Das Multiple Myelom ist für 1% aller Krebserkrankungen weltweit verantwortlich mit noch immer ungelösten Problemen unzulänglicher Therapie und deletärer Prognose.
In der vorliegenden Arbeit wurde die Möglichkeit geschaffen, die Rolle von YBX1 für das Multiple Myelom mit Hilfe einer Maus-Plasmazelllinie in vivo zu untersuchen. Dies geschah durch die Suppression der Genexpression von YBX1 mittels verschiedener gegen YBX1 gerichteter Polymerase II-getriebener short hairpin RNAs (shRNAs). Diese wurden in ein lentivirales Plasmid kloniert. Durch das Vorhandensein von Tetrazyklin induzierbaren Promotoren (Tet-On bzw. Tet-Off) wurde die Möglichkeit geschaffen, einen konditionellen Knockdown von YBX1 zu induzieren. Dies war notwendig, da initiale Arbeiten mit humanen Myelomzelllinien zeigten, dass der Knockdown von YBX1 Apoptose induzieren kann. Mit diesem Konstrukt wurden in HEK293 Zellen lentivirale Partikel hergestellt und damit die murine Plasmozytomzelle MOPC315.BM stabil transduziert.

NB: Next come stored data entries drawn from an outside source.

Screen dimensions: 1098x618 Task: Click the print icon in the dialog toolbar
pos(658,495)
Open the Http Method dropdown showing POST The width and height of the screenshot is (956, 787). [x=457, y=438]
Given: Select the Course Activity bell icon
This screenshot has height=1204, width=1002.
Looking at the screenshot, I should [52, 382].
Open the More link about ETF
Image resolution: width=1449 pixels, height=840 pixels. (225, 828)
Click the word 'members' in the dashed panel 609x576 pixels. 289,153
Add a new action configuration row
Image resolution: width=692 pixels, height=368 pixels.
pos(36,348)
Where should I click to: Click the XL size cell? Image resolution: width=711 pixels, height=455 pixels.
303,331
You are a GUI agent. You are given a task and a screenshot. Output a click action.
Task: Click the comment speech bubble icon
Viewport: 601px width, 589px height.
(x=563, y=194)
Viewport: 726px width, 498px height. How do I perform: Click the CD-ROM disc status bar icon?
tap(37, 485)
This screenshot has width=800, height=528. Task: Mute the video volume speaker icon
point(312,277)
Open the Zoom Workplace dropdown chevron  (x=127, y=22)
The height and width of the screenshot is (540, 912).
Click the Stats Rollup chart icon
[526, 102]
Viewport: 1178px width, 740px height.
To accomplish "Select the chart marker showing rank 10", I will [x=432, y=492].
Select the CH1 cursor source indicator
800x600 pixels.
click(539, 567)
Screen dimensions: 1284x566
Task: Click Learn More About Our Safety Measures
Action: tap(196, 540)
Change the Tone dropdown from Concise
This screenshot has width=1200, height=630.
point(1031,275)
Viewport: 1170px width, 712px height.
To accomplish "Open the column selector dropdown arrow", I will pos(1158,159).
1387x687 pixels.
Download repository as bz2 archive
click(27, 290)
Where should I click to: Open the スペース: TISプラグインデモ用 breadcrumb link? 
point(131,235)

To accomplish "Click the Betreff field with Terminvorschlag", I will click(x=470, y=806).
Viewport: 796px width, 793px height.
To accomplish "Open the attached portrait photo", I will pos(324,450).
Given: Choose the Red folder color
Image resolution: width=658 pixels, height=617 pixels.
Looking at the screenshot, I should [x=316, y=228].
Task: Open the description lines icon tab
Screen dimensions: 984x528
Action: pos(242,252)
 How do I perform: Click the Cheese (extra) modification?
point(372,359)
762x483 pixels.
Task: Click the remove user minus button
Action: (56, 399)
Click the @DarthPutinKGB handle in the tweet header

Nach Selektion, Klonierung und Testung (Puromycin-Selektion, RFP-Expression und Western-Blot Analyse) stand ein Zellklon zur Verfügung, der einen induzierbaren YBX1 Knockdown zeigt.
Damit gelang die Etablierung eines gegen YBX1 gerichteten Vektorsystems in einer murinen Plasmazellinie in vitro. Mit Hilfe dieser Zelllinien kann nun in weiteren Arbeiten untersucht werden, wie ein YBX1 Knockdown das Tumorwachstum in vivo beinflusst.